# Average words per sentence of different subreddits

### Background
An analysis of the average word count per sentence of comments from the most popular Subreddits.

### Subreddits analyzed (top 20 most subscribed as of April 2019):

* r/mildlyinteresting
* r/funny
* r/AskReddit
* r/gaming
* r/pics
* r/science
* r/worldnews
* r/todayilearned
* r/movies
* r/aww
* r/videos
* r/Music
* r/IAmA
* r/gifs
* r/news
* r/EarthPorn
* r/askscience
* r/blog
* r/Showerthoughts
* r/explainlikeimfive
* r/books

In [1]:
import praw
import pandas as pd
import datetime
import json
import string
from nltk import sent_tokenize, word_tokenize
from nltk.stem import WordNetLemmatizer
from nltk.corpus import stopwords

In [2]:
# Load credfile and display when last updated
credfile = 'credfile.json'
credfile_prefix = ''

# Read credentials to a dictionary
with open(credfile) as fh:
    creds = json.loads(fh.read())

print(f"[{datetime.datetime.now()}]" + f"{credfile} {'.' * 10} is being used as credfile")

reddit = praw.Reddit(client_id=creds['client_id'],
                     client_secret=creds['client_secret'],
                     user_agent=creds['user_agent']
                    )

print(reddit.read_only)  # Output: True

[2019-04-06 19:06:07.738456]credfile.json .......... is being used as credfile
True


In [11]:
subreddit_list = [#'AskReddit', 
                  'funny', 
                  'gaming', 
                  'pics', 
                  'science', 
                  'worldnews', 
                  'todayilearned', 
                  'movies', 
                  'aww', 
                  'videos', 
                  'Music', 
                  'IAmA', 
                  'gifs', 
                  'news', 
                  'EarthPorn', 
                  'askscience', 
                  'blog', 
                  'Showerthoughts', 
                  'explainlikeimfive', 
                  'books']

In [4]:
subreddit = reddit.subreddit('AskReddit')

In [6]:
def standardize_words(word_list):
    """
    Remove stopwords, one-caracter words, and convert words to lowercase.
    Given a list of tokenized words)
    """
    # remove punctuation from each word
    table = str.maketrans('', '', string.punctuation)
    stripped = [w.translate(table) for w in word_list]
    
    # convert to lower case
    stripped_lower = [word.lower() for word in stripped]

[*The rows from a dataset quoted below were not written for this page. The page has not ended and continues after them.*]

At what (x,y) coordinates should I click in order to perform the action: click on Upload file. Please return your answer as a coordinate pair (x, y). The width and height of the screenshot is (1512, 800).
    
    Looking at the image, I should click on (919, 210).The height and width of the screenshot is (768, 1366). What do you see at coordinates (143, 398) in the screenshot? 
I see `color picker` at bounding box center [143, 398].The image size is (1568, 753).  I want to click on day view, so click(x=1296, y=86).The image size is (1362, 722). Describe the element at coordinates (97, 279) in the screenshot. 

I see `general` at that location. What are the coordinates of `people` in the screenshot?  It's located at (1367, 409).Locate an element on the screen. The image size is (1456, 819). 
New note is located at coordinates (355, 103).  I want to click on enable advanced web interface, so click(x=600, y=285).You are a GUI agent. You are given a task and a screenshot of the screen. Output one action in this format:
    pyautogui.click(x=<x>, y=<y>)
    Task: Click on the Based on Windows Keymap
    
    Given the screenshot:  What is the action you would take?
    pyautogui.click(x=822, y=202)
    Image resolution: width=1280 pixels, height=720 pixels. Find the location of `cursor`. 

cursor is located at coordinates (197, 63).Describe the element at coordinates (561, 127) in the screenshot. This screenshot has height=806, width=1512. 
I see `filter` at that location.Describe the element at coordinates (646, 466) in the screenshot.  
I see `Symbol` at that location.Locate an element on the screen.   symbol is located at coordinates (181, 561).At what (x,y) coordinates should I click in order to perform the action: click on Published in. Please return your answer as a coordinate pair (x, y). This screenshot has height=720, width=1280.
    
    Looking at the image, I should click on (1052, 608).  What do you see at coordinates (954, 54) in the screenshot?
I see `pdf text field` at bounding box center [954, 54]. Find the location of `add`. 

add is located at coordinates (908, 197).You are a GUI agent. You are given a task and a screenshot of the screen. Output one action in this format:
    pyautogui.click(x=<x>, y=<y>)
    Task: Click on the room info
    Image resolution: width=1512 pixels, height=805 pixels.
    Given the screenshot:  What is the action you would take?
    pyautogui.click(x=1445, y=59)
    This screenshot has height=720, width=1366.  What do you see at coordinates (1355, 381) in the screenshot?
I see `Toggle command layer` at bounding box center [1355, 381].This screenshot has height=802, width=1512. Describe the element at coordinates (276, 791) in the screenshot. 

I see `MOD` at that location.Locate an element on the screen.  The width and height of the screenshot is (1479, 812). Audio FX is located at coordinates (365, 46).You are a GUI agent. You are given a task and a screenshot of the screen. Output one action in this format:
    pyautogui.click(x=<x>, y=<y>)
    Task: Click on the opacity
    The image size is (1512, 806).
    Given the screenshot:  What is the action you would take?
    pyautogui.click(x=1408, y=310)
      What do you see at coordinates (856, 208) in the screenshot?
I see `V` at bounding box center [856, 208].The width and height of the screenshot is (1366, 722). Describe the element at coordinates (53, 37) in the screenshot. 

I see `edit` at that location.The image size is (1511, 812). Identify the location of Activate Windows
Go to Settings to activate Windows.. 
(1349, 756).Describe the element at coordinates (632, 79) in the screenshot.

    # Remove one character words
    text_tokenized = [word for word in stripped_lower if len(word) > 2]

    # remove stop words
    stop_words = set(stopwords.words('english'))
    text_stopped = [w for w in text_tokenized if not w in stop_words]
    
    return text_stopped

#### Test iterate over one submission

In [96]:
def avg_sentence_len_comment(comment):
    
    sentences = sent_tokenize(comment)
    words = word_tokenize(comment)   

    cleaned_list = [ x for x in words if len(x) > 2 ]
    
    avg_sent_len = round(len(cleaned_list) / len(sentences), 2)
    
    return avg_sent_len

In [None]:
submission = reddit.submission(id='ba4dyn')

# iterate over top comments in the submission and\= create list of sentences
submission.comments.replace_more(limit=None)

total_submission_len = 0
for top_level_comment in submission.comments[1:]: # Skip AutoMod comment
    avg_sent_len = avg_sentence_len_comment(top_level_comment.body.replace('“', '').replace('”', ''))         
    total_submission_len += avg_sent_len

avg_submission_len = total_submission_len / len(submission.comments[1:])

print(avg_submission_len)

In [117]:
lt = 10 # take top 'lt' number of hottest submissions
print("Start: ", datetime.datetime.now())

avg_sentence_length_df = pd.DataFrame(columns=['subreddit', 'avg_comment_sent_length'])
counter=0

for sub in subreddit_list:
    subreddit = reddit.subreddit(sub)
    total_subreddit_len = 0
    for submission in subreddit.hot(limit=lt):
        # iterate over top comments in the submission and\= create list of sentences
        submission.comments.replace_more(limit=None)
        total_submission_len = 0
        for top_level_comment in submission.comments:
            avg_sent_len = avg_sentence_len_comment(top_level_comment.body.replace('“', '').replace('”', ''))         
            total_submission_len += avg_sent_len
        try:
            avg_submission_len = total_submission_len / len(submission.comments[1:])
        except ZeroDivisionError:
            print("Submission has 0 comments, continuing...")
            continue
            
        # keep running total of totals for entire subreddit
        total_subreddit_len += avg_submission_len
        
    # take total / limit
    avg_subreddit_len = total_subreddit_len / lt
    print(f"Average submission length for {sub}: ", round(avg_submission_len, 2))
    print(f"                   Time after {sub}: ", datetime.datetime.now())
    
    avg_sentence_length_df.loc[counter, :] = [sub, avg_subreddit_len]
    counter+=1
print("End:   ", datetime.datetime.now())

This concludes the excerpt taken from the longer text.